Using a Bacterial Artificial Chromosome (BAC) containing the genome of HCMV, we constructed over 100 recombinant viruses, each with a single open reading frame (ORF) expressing its protein with an epitope tag at the C terminus end. Using these viruses, we were able to identify subcellular localization for 82 ORFs at 72 hours post infection. Our study found 17 proteins to localize to the nucleus, 51 to a juxtanuclear structure in the cytoplasm, 11 to the cytoplasm, and three to an uncharacterized structure in the cytoplasm.

We then conducted an extensive study of HCMV ORF US20, which exhibited a unique cytoplasmic localization in the previous global localization study. The US20 ORF is a member of the US12 gene family and is present only in cytomegaloviruses strains that infect rhesus monkeys, chimpanzees, and humans, suggesting that the ORF is an important factor for the infection of upper primates. We found the US20 ORF to express a 26-28kDa- seven transmembrane (TM) domain protein during the early/delayed early phase of viral replication, which localized to a cytoplasmic structure during the late phase of replication. This localization was found to be independent of late gene expression. Through immunofluorescence (IFA) studies, we found the US20 protein to be present in early endosomes but not in the ER or TGN, suggesting that the protein is present in membranes of endosomes. However, we do not believe that the protein traffics to the surface of the cell, which we showed by selective membrane permeabilization. The US20 protein was also determined to form homo-dimers, however the function of the dimerization is still unknown. Using viruses expressing truncated forms of US20, which replicated at levels similar to the wild-type, we found that deleting TM5-TM7 significantly reduced US20 protein levels, deleting TM4-TM7 abolished dimerization, and deleting TM2-TM7 destabilized the localization of US20 in the cytoplasm. Through immunoprecipitation and mass spectrometry, we found US20 to associate with valosin containing protein, sodium potassium ATPase, and succinate dehydrogenase. Currently, under the context of infection we have confirmed the interaction of US20 with valosin containing protein (VCP), which has been found to be associated with some neurodegenerative diseases. This interaction presents the hypothesis that US20 may play a role in HCMV congenital infection of the brain.

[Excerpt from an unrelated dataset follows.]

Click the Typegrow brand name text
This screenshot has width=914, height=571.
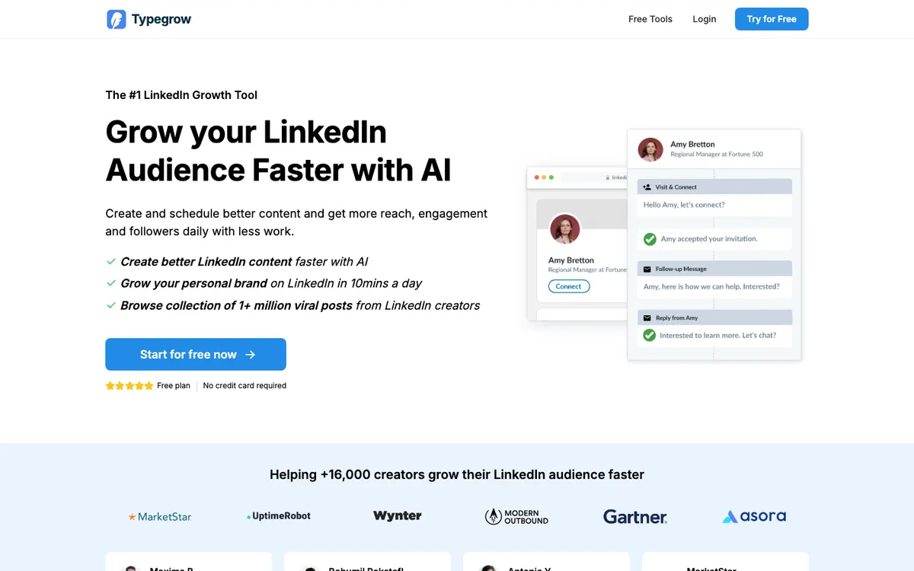[x=161, y=19]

Lastly, we examined the role of a predicted SUMOylation site located near the C terminus tail of the HCMV processivity factor UL44, which forms a C clamp around the viral DNA. SUMOylation is a post-translation modification that has been found to be involved in various cellular systems, including cell cycle regulation, transcription, cellular localization, degradation, and chromatin organization. In our study, we found that mutating the lysine residue of the conserved SUMOylation motif, ψKxE, at position 410 of UL44 to an alanine did not impair viral DNA synthesis or viral replication. This result indicates that the lysine residue of UL44 is not important for replication of HCMV in fibroblasts.

The results of this dissertation bring new insight into many of HCMV's genes, specifically US20, which prior to this study had not been extensively characterized. The data I present here provides new information about US20 and generates new hypotheses relating to its function. Furthermore, my work here can serve as a foundation for the study of other genes in the US12 gene family.